### PAGE TEXT ###

The National Association for the Education of Young Children (NAEYC, 2020) defines “Developmentally-Appropriate Practices” (DAP) for children as approaches that encourage a focus on the whole child as teachers “promote each child’s optimal development and learning through a strengths-based, play-based approach to joyful, engaged learning.”
What we know is that overemphasizing school readiness in early childhood can overshadow the importance of developmentally-appropriate experiences that lead to the holistic growth of young children. This was well demonstrated in a recent study on the impact of early learning programs for children from low-income backgrounds living in Tennessee. In this study, children were randomly selected to participate in the programs through a lottery system.
Contrary to all expectations, those children who won a spot in the early learning programs performed worse in third and sixth grade compared with their peers who were not selected (Durkin et al., 2022).
What went wrong? While it is difficult to tease apart all potential factors influencing student learning, these researchers hypothesized that the emphasis on “school readiness” — centering early academics and behavioral compliance over child-led learning and discovery — leads to the use of practices that are not developmentally appropriate. Failing to nurture the whole child across developmental domains (i.e., psychomotor, social, emotional, linguistic and cognitive) may have ultimately set the children up to disengage with learning when they entered elementary school. How can early childhood classrooms adopt a holistic approach to early learning and development while avoiding an overemphasis on academic readiness? The first step is to ensure that play is at the heart of any educational program for young children (NAEYC, 2020). This can be easier said than done, especially when schools feel pressured to focus on academic content.

### DATA SECTION ###

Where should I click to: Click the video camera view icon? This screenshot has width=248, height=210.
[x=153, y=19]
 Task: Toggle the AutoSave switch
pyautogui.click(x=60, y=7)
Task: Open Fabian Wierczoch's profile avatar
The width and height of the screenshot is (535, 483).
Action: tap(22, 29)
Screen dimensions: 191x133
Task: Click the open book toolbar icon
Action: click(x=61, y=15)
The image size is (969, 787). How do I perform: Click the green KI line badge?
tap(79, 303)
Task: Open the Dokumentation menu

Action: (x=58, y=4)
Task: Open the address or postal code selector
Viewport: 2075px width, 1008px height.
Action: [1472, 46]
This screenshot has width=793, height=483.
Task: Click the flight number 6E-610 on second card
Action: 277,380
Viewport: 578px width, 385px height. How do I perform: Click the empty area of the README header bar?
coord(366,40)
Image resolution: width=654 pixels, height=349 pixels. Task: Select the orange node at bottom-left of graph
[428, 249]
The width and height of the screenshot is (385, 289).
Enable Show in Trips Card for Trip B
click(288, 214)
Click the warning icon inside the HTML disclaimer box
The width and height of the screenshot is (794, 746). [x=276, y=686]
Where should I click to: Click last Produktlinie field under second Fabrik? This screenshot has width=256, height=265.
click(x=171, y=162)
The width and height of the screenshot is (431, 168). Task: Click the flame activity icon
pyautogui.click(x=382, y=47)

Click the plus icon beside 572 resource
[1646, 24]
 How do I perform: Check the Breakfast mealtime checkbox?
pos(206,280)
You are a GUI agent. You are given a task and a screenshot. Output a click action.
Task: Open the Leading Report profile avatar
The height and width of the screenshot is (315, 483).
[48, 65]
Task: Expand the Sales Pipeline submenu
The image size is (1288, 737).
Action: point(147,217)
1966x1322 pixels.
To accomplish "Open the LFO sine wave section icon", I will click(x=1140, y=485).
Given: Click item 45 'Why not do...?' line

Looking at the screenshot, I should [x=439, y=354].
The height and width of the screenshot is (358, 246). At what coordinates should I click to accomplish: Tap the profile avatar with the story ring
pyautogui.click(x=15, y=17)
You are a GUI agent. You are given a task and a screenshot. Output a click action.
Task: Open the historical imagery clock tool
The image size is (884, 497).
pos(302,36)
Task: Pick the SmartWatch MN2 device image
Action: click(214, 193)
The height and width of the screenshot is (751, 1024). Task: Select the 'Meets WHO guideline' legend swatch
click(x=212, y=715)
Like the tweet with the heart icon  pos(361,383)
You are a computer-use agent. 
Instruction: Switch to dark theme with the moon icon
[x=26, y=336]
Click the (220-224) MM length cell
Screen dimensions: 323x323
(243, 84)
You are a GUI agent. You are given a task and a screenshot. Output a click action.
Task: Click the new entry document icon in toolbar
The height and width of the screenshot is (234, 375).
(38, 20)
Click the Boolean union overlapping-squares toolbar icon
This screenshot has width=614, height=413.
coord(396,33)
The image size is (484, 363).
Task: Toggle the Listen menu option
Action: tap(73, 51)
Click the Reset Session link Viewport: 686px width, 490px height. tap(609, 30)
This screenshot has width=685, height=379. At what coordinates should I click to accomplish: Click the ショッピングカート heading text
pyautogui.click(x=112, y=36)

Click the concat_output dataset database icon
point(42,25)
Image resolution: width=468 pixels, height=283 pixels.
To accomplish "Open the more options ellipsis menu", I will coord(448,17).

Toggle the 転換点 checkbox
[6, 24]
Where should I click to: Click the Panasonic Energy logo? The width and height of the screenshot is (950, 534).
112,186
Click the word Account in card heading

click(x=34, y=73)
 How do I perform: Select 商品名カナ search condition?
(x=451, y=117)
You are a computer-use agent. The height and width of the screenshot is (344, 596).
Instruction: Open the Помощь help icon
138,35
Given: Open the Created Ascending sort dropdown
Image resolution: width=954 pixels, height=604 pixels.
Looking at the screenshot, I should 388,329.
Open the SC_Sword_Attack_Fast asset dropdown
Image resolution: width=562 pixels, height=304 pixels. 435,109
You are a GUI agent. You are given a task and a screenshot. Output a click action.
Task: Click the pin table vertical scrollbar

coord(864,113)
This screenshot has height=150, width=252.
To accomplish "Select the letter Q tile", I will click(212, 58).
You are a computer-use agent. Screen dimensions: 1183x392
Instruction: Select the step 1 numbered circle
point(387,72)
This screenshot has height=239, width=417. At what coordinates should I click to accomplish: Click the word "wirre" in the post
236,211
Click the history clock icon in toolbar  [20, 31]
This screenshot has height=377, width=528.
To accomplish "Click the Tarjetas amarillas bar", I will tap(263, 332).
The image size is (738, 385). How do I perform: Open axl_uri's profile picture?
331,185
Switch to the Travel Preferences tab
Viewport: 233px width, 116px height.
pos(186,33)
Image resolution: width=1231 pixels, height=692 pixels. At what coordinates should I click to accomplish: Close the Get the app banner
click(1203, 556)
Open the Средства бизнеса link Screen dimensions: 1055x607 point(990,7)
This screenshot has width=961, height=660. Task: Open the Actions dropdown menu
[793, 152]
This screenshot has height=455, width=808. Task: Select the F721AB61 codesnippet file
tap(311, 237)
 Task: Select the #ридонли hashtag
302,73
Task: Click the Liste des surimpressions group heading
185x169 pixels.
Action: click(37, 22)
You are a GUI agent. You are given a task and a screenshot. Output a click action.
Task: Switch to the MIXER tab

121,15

###

PROBLEMS AND TASKS:
1. Which developmental domains does the passage on early childhood learning name?
2. Extend the passage on early childhood learning, picking up after its final sentence.
These lines are not needed for any of the work asked here.

EXERCISE RESULTS:
1. Psychomotor, social, emotional, linguistic, cognitive

2.
One way to incorporate playful learning opportunities is to intentionally integrate physical activity into learning activities designed to address established standards. While we often think of the importance of physical activity as it relates to health and wellness, the reality is that physical activity supports learning and development across domains, in addition to supporting positive behavior, self-regulation and general cognition (McGowan et al., 2021; Mavilidi et al., 2018, Paas & Sweller, 2012). Further, allowing young students freedom to move within the classroom is an aspect of responsive early childhood teaching that is associated with gains in early language, literacy and working memory (Hamre et al., 2014; Pianta et al., 2008).
Supporting physical activity in early learning classrooms
Despite the value of getting children moving throughout the day, only a few states have comprehensive guidelines for the use of physical activity in early childhood programs or elementary schools (Duffey et al., 2014). This means many early learning classrooms operate without clear guidance on facilitating physical activity to support children’s holistic development. What can school leaders do to support physical activity in the face of this lack of guidance? Let’s consider strategies that can be implemented in any early learning program.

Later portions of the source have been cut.